C’est alors que tout a changé : la microphysique allait tout remettre en question. L’atome n’est pas la réplique de l’univers, il n’est pas un système solaire en miniature. La ligne droite a cessé d’être le plus court chemin d’un point à un autre : Louis de Boglie et Einstein sont passés par là. La raison ne peut plus prolonger ce qu’elle sait par ce qu’elle ignore.

L’ignominie même de l’homme prouve sa grandeur, la chute mesurant l’ascension manquée. Il est toujours plus haut ou plus bas que l’animal, jamais à niveau. Forcé d’atterrir dans les Andes à quatre mille mètres d’altitude, Guillaumet lutte contre la neige et les vents, enveloppé dans les sacs postaux, puis il marche cinq jours et quatre nuits avant d’arriver, exténué. Et à la fin, ce cri d’orgueil : « Ce que j’ai fait, je le jure, aucun animal ne l’aurait fait ! »

Certes, la surestimation de l’homme inspire une morale mythique et conduit à brûler le corps pour sauver l’âme. Mais gardons-nous de le rabaisser jusqu’à la bête sans lui montrer sa grandeur : au bout du mépris l’abattoir. Pour garder un sens à la vie humaine, il faut garder à l’homme sa vraie valeur.

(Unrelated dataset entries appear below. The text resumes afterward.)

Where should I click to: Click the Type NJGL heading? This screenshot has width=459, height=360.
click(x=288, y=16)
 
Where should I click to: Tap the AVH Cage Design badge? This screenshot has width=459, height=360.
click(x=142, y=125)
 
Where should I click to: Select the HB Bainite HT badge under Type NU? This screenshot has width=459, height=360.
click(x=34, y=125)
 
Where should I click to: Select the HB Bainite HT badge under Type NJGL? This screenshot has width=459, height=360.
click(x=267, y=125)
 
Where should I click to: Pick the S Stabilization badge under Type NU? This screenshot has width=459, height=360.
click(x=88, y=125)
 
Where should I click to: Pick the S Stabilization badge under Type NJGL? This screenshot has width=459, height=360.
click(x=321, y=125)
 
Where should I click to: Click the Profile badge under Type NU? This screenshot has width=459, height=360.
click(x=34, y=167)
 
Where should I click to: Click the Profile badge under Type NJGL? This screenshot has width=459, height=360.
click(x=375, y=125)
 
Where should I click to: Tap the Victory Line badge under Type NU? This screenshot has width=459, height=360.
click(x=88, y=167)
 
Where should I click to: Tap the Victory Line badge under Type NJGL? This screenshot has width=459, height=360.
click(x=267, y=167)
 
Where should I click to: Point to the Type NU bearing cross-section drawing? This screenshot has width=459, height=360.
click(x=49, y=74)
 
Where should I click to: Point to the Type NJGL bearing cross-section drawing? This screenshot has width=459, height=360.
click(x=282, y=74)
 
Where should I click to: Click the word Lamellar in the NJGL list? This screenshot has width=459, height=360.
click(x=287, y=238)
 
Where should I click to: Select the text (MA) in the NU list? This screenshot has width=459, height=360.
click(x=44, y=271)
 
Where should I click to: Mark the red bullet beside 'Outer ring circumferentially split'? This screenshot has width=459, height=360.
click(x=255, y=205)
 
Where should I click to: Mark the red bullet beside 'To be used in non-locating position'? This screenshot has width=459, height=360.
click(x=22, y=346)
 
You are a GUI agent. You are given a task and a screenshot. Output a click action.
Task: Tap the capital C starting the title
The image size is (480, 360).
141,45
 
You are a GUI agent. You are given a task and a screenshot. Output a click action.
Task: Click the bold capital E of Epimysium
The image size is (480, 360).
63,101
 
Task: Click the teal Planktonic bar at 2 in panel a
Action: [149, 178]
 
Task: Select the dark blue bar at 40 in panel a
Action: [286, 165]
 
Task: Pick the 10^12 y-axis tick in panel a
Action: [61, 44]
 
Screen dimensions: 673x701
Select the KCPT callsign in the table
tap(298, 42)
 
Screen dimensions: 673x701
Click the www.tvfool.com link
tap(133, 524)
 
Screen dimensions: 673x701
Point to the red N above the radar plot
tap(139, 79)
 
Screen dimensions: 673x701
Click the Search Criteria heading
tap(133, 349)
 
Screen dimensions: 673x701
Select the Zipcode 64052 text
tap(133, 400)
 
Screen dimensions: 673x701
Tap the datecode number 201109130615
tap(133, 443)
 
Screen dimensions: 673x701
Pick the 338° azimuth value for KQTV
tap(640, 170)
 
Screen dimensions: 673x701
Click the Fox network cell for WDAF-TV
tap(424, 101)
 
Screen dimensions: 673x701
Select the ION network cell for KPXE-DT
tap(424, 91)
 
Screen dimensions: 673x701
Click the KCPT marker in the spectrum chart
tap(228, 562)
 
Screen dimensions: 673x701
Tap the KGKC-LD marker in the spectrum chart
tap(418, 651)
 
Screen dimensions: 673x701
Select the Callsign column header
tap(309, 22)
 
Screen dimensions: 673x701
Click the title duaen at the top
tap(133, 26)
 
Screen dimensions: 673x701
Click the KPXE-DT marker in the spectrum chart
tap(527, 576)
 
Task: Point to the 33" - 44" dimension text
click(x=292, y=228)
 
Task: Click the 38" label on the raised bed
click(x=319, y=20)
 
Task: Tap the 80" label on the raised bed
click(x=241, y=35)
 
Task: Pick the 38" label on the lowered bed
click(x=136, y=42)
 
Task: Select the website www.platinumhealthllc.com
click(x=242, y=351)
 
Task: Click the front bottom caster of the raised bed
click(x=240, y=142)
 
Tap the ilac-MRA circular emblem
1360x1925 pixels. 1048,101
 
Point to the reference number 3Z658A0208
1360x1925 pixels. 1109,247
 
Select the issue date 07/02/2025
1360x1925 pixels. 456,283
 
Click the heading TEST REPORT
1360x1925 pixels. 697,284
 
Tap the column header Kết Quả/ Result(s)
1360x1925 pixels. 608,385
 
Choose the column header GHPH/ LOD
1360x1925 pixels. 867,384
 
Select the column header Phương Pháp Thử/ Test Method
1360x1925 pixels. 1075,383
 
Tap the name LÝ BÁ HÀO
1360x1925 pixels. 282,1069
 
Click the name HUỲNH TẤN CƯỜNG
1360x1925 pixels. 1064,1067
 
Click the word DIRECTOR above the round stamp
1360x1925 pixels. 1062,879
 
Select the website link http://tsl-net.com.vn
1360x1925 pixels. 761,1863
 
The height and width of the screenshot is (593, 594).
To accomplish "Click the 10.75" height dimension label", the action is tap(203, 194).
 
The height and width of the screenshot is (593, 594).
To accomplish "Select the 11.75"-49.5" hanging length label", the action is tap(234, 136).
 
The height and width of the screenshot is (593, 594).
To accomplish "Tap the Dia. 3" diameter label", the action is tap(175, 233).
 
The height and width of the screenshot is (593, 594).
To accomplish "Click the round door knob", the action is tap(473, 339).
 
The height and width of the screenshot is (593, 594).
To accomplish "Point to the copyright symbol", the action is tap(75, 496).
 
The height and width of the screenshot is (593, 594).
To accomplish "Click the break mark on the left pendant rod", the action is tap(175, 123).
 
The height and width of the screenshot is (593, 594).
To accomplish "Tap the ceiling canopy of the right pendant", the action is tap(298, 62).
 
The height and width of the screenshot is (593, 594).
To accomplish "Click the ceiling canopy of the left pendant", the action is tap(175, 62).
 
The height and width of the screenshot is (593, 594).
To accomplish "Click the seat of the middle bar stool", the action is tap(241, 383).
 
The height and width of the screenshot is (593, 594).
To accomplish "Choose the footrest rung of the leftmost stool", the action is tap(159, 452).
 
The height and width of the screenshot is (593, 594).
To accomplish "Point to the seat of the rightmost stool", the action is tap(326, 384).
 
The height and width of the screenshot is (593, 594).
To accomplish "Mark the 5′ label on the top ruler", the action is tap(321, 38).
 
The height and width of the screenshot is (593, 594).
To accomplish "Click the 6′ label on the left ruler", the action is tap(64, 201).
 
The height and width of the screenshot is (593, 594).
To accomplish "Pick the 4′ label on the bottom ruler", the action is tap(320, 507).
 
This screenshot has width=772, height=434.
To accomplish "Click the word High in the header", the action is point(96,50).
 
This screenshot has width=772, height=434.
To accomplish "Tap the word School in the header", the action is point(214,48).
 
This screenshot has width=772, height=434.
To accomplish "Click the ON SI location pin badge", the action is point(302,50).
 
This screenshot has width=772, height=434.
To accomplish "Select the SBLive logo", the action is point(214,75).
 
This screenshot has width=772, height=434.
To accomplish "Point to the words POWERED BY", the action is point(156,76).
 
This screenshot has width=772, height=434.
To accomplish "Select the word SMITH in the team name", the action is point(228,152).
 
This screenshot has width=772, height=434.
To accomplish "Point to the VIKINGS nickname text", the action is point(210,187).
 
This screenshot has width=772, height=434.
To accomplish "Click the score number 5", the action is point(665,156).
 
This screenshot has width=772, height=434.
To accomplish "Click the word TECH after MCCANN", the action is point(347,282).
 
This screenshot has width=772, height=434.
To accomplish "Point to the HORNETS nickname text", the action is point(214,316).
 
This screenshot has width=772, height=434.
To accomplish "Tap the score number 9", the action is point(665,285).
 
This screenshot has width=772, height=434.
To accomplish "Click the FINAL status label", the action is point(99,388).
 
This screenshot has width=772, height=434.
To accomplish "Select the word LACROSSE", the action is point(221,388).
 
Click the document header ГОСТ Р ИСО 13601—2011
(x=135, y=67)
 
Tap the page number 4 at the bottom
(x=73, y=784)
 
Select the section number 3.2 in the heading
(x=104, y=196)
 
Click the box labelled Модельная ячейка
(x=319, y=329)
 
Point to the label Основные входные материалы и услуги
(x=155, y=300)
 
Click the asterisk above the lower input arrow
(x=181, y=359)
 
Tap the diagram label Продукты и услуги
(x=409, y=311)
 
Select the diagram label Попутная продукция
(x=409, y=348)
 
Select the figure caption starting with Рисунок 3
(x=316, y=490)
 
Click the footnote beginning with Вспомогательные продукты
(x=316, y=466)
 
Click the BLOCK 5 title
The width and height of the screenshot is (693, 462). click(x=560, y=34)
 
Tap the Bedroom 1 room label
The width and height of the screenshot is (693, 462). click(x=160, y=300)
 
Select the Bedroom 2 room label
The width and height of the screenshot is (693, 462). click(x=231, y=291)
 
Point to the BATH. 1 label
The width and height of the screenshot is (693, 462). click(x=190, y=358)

Michelet a décrit dans une page célèbre la peur de l’oiseau avant le premier vol, quand du nid il mesure l’abîme. S’il recule devant la chute, il ne volera jamais : il a besoin de croire en ses ailes. Enfin, il s’élance et vole dans la foi.

C’est le cas pour les humains : la raison critique, éprouve, mais seule la foi fonde. Pour agir, il faut croire en Dieu ou en l’homme, à la République ou au Roi. Le Rationaliste croit en la raison expérimentale : la science même a ses postulats. « Il faut agir en homme de pensée, dit Bergson, et penser en homme d’action ».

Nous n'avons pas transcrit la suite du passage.